Nasser's only political rivals were the fanatically Muslim, and he represented not true "secularism" but rather, a less intense form of Islam. But, as he demonstrated again and again, he was prepared to use, and be used by, Islam -- and his seizing the property of, and throwing out of the country, Greeks, Jews, Armenians, Italians and others could be seen as an act of "nationalism," but could also be seen as an act against Infidels. Certainly his rhetoric before and during the Six-Day War was dripping with Islamic themes, and so was, for years, the Egyptian press. How could it be otherwise?
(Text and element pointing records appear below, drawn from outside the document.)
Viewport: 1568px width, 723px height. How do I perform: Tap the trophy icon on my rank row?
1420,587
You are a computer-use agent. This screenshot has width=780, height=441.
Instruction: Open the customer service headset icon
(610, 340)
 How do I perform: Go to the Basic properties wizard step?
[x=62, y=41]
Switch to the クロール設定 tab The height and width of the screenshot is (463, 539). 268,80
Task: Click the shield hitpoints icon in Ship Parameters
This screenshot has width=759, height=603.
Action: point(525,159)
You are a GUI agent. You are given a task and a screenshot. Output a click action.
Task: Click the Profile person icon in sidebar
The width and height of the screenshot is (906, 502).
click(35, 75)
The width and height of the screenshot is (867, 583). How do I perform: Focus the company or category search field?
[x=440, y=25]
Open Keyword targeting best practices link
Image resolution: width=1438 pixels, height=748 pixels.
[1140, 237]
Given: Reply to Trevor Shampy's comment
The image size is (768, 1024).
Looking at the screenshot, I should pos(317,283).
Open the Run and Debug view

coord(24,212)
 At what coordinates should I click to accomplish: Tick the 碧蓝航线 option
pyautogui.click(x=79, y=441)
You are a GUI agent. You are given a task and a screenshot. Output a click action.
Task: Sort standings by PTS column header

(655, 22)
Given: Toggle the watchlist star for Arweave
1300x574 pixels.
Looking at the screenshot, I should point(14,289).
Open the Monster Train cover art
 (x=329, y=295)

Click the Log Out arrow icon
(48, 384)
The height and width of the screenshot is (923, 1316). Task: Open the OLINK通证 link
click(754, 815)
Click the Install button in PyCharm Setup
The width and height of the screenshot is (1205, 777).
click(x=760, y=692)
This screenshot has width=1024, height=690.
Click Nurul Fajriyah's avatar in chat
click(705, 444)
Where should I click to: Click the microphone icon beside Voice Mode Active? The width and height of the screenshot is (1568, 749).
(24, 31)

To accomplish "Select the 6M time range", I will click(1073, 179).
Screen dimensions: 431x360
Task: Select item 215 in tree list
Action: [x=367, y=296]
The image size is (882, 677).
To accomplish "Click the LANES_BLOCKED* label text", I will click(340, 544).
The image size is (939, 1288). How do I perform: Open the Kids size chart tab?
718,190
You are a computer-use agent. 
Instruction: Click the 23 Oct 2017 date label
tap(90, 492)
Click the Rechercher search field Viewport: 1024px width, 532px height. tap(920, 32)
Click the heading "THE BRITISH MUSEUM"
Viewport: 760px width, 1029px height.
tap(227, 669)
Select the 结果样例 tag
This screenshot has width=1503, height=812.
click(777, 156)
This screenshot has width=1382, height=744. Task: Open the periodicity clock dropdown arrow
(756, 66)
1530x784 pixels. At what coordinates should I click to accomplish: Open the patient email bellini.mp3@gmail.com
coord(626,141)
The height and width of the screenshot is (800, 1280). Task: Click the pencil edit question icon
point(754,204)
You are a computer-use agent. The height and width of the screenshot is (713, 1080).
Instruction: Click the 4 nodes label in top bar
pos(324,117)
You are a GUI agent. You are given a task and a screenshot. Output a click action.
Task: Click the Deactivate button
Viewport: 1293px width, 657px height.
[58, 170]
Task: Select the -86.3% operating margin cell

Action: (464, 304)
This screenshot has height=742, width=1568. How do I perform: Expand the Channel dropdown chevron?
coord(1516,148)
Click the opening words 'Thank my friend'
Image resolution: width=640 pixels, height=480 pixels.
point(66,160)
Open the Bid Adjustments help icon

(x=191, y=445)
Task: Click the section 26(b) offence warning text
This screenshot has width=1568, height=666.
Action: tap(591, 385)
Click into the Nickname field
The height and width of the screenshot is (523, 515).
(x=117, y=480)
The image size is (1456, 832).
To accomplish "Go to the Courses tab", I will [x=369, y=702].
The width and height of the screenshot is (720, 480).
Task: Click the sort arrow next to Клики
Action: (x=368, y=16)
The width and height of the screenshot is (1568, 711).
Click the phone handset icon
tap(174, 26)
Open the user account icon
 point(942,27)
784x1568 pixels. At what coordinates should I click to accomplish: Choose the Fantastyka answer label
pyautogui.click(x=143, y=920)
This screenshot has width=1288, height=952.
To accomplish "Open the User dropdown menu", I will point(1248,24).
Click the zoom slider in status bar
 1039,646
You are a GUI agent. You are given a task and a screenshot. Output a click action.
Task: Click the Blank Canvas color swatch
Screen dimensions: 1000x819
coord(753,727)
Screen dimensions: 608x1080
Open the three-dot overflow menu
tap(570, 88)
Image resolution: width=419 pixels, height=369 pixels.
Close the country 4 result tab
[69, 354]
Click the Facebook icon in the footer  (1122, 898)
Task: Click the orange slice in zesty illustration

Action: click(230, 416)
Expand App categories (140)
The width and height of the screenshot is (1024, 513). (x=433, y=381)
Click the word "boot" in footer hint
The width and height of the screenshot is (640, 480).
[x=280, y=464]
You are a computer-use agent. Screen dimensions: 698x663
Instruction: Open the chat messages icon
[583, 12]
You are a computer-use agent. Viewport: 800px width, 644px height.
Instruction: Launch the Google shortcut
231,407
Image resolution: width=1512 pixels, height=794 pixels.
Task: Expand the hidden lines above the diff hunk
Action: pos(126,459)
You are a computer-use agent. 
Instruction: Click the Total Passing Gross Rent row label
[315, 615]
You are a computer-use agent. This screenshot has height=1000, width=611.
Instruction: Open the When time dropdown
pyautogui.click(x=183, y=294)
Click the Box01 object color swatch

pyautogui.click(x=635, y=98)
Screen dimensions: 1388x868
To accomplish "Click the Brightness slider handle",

Egypt was largely Muslim. And it is today.
As for Saddam Hussein, he realized that the Shi'a were more numerous than the Sunnis (though not quite to the extent that they have become today), and that the best way for a Sunni despotism to survive would be to disguise it as something else. Any Islam-based opposition to the rule of Saddam Hussein would have to be, among the Arabs, mosque-based. And that meant many of them would be Shi'a mosques, and that would be dangerous for the Sunni rulers of Iraq.
In Syria, Ba'athism helped to disguise the Alawite dictatorship, and since the Alawites are about 12% of the population, and with their cult of Mary are dangerously un-Islamic. In fact, one of their achievements was to receive, in recent years, a fatwa from Shi'a Muslims in Iran offering the opinion that Alawites were indeed orthodox Muslims -- but as the Sunnis might say, this may be a case of needing a second opinion. They needed such a disguise. The Alawites, a minority despised by the Sunni Arabs, came to power only as a result of their having served the French as part of the "Troupes Speciales," and then having formed a kind of military caste. Finally, the Air Force officer Hafez al-Assad put himself and other Alawites (the only people he could fully trust) in power. He could not possibly abandon "secular" Ba'athism, because he had to appeal not only to Christians (with Armenians forming one of the special household-guard units), who realized the Alawites were their only protectors against the real Muslims, but also to those Muslims who were more alarmed by the Ikhwan than they were offended by the syncretistic Alawites.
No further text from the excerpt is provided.